The appointments come just over a year after former House Masters Patricia O’Brien and Joseph L. Badaracco, the deputy dean of the College and a Harvard Business School professor, respectively, announced they would step down after nearly four years in the Currier masters’ residence.
“We were asked if we were interested and it seemed a very attractive position,” Wrangham said in an interview yesterday.
The couple was informed of the decision in late January by outgoing Dean of the College David R. Pilbeam.
Longtime Currier resident tutors Shahram and Laura Khoshbin have served as interim House masters since O’Brien and Badaracco’s departure in June.
“I welcome Richard and Elizabeth to their new role as Co-House Masters of Currier House, and I thank the Khoshbins for their able leadership this year and for their combined service of over four decades to Harvard students,” Pilbeam said in a statement.

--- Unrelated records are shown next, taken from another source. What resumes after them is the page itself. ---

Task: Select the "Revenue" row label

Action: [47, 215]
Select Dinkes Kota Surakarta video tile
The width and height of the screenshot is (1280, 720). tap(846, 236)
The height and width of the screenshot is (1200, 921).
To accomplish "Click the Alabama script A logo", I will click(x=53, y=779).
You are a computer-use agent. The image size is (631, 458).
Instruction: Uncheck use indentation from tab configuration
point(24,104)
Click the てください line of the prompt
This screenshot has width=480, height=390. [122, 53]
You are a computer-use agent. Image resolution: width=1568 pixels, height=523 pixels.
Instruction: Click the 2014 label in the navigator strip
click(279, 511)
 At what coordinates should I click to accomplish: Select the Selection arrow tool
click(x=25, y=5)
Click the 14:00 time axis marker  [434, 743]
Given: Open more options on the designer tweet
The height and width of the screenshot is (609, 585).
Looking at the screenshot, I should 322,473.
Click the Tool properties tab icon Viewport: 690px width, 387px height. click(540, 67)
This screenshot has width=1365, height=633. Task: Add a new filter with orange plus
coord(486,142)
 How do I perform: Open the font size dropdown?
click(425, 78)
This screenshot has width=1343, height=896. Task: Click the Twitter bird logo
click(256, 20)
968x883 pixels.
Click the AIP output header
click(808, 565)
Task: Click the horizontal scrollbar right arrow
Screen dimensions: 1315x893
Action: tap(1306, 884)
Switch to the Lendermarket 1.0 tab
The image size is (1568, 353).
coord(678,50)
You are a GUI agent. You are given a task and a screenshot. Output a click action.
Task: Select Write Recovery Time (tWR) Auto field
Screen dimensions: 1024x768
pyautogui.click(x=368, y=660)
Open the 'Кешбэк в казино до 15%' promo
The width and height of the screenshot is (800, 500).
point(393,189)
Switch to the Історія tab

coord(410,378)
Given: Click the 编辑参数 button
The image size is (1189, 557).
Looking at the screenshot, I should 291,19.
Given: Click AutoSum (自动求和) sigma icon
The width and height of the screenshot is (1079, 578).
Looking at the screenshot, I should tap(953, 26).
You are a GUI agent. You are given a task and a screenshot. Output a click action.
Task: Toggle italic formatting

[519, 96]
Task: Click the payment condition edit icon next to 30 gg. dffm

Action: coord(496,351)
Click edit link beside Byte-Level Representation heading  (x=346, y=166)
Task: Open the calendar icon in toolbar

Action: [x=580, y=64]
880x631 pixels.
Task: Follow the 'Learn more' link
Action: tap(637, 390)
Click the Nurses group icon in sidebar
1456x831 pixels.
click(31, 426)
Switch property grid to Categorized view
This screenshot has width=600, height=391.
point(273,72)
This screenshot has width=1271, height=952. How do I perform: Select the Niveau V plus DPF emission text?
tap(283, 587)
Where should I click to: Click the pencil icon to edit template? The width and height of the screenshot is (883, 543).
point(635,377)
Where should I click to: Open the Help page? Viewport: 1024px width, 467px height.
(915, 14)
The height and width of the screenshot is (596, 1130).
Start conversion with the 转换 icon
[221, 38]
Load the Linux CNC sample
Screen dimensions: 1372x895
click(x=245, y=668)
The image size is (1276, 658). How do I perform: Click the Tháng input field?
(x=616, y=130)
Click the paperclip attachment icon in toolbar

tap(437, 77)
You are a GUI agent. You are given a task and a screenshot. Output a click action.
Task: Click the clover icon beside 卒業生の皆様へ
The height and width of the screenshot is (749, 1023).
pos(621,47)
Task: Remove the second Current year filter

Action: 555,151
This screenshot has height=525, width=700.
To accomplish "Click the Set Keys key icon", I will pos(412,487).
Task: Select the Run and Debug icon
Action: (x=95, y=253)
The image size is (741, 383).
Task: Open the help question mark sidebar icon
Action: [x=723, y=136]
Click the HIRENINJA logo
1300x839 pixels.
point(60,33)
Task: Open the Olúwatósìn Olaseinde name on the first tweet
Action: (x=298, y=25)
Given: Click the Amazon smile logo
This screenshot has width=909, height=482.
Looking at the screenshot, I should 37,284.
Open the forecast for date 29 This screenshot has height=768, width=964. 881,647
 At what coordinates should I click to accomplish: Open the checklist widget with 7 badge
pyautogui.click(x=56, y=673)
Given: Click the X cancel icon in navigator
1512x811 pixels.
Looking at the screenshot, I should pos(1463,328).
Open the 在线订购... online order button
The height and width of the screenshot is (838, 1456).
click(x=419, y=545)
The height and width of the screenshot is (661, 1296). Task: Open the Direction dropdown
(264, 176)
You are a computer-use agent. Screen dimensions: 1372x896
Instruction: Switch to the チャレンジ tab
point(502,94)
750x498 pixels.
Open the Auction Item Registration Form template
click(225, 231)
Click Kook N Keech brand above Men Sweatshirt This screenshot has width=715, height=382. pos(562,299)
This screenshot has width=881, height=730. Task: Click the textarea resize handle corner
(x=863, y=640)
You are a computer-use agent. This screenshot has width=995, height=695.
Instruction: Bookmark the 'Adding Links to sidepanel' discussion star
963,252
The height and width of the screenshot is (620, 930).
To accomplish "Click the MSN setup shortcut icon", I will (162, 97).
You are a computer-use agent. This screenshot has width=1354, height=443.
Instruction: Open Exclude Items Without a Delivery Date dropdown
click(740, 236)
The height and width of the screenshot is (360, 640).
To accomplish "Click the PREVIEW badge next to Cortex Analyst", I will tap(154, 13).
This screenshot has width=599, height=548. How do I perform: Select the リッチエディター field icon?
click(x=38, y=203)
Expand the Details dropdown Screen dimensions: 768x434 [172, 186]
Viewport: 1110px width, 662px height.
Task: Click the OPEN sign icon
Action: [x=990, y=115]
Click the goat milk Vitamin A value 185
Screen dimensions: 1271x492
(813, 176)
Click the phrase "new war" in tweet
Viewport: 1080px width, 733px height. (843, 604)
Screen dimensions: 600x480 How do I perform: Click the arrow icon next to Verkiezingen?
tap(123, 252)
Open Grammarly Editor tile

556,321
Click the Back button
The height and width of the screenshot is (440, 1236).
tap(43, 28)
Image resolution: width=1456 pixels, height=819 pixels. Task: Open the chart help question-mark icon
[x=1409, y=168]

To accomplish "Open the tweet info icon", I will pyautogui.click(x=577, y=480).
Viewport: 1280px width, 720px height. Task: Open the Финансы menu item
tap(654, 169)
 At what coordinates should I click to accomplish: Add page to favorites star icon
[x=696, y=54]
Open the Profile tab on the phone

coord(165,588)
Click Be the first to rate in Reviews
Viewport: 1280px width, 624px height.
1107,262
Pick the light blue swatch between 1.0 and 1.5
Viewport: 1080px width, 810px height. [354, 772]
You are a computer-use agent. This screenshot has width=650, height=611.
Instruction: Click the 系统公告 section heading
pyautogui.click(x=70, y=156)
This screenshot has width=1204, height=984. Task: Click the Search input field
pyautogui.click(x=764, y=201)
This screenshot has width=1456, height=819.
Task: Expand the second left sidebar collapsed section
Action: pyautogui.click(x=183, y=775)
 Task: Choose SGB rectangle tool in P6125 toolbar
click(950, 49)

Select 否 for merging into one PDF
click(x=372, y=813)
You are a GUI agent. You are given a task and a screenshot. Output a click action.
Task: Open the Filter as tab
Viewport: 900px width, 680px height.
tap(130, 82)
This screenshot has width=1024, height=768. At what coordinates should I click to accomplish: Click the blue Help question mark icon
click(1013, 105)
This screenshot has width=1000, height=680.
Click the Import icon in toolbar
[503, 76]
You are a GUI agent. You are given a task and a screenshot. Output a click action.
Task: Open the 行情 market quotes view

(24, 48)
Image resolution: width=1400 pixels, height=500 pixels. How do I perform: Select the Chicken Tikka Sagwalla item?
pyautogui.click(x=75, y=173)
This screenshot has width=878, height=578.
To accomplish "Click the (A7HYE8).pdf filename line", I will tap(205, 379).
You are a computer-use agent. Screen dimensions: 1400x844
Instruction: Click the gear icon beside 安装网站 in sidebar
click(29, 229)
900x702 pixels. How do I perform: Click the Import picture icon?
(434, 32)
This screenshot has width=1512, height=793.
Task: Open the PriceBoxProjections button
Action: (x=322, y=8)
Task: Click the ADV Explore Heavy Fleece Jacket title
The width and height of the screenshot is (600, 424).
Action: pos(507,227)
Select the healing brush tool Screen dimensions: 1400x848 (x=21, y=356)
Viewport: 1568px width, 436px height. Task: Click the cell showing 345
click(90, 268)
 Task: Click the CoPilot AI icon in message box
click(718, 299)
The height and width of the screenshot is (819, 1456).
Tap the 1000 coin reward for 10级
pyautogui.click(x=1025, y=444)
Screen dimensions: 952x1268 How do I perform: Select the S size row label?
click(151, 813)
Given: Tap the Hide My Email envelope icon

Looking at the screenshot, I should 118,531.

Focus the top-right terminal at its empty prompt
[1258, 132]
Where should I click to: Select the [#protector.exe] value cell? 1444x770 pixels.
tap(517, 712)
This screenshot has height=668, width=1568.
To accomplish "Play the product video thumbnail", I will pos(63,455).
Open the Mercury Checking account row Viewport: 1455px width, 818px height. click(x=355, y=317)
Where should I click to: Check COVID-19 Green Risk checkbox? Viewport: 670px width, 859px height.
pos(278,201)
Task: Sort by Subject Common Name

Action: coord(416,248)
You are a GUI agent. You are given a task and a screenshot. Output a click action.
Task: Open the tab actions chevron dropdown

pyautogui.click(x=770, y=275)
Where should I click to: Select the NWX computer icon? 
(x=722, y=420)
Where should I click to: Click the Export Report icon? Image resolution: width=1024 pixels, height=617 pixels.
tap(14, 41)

Wrangham and Ross first came to the United States after living and being educated in Great Britain. A member of Harvard’s faculty since 1989, Wrangham has taught courses in human evolutionary biology and anthropology.
Ross, whose academic background is in immunology, is the founder and executive director of the Kasiisi Project, a non-profit in western Uganda.
Wrangham co-taught the Core class Science B-29: “Evolution of Human Nature” for a number of years, but he said he considers his new job an opportunity to increase his interaction with undergraduates.
“Harvard undergraduates are full of interest and initiative,” he said. “I look forward to getting to know a wider range of students through the house.”
Omid G. Shahi ’09, former Currier House Committee co-chair and a member of the group consulted in the search for new house masters, said he remembers Wrangham as being both charismatic and funny in his interview for the position.
“He’s an awesome guy,” Shahi said. “He has the coolest and the funniest stories ever about what he did in Africa.”
Ross, who has accompanied her husband to Africa for decades, said she hasn’t lived in an environment like this since her college years.
“It will be challenging living with so many people,” Ross said. “It will have its advantages too, in that you’re not their mother and you’re a step removed.”
Ross added that their 19-year-old son worries that his parents won’t be able to handle the occasional debauchery that comes with undergraduate life.
“I have three sons,” she said. “So I’ve seen enough vomit in my time.”